_Exercise:_
Please output every line of the material as it stands, without the pictures.

-- Input records follows --

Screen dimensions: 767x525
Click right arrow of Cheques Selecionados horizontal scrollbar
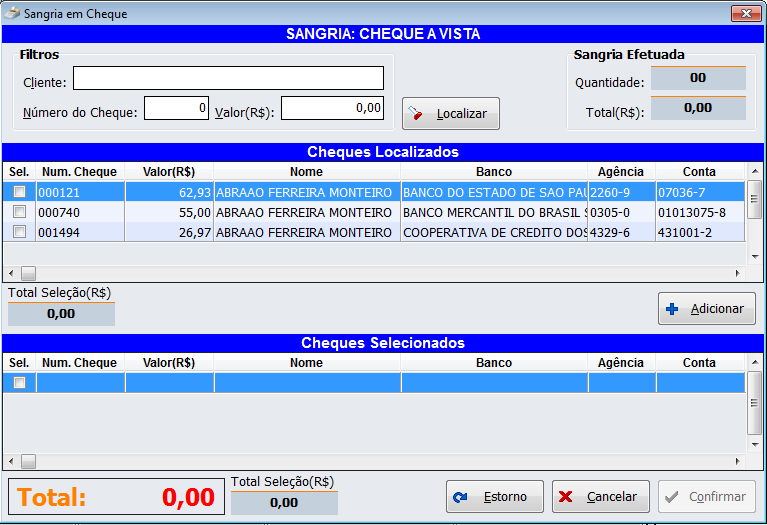(739, 462)
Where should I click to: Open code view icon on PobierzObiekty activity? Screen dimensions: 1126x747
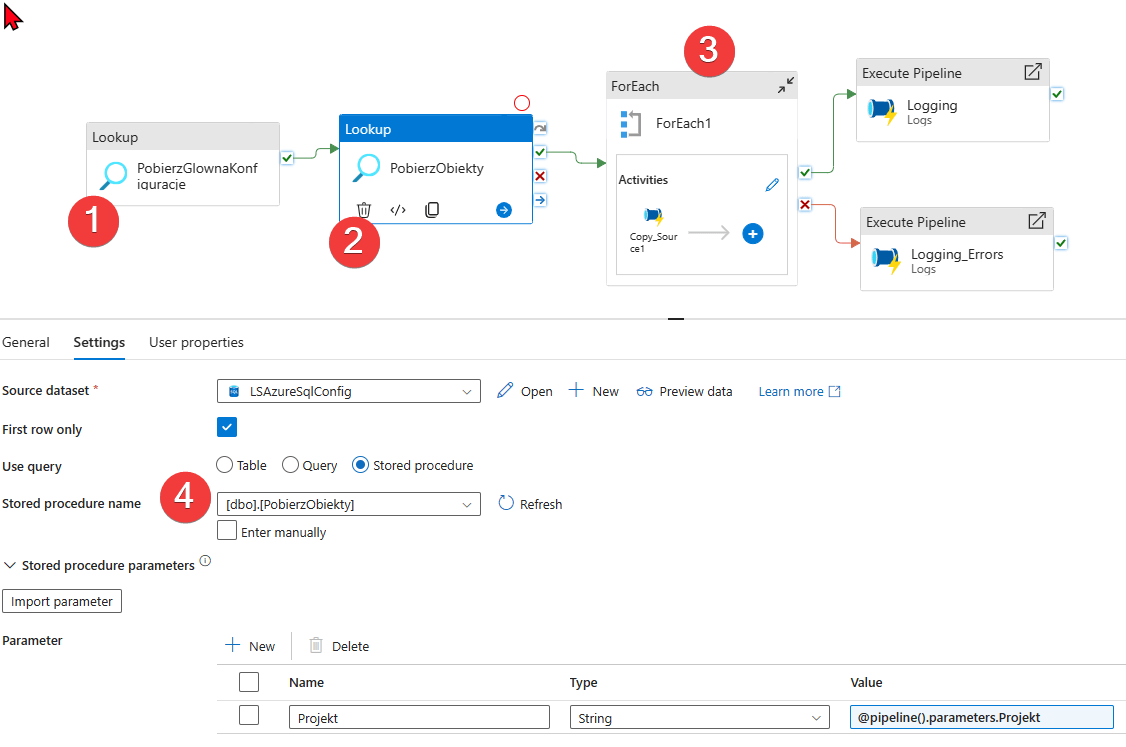coord(398,210)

-- Input records concluded --

_Response area:_
Screen dimensions: 767x525
Click right arrow of Cheques Selecionados horizontal scrollbar
(739, 462)
Where should I click to: Open code view icon on PobierzObiekty activity? Screen dimensions: 1126x747
coord(398,210)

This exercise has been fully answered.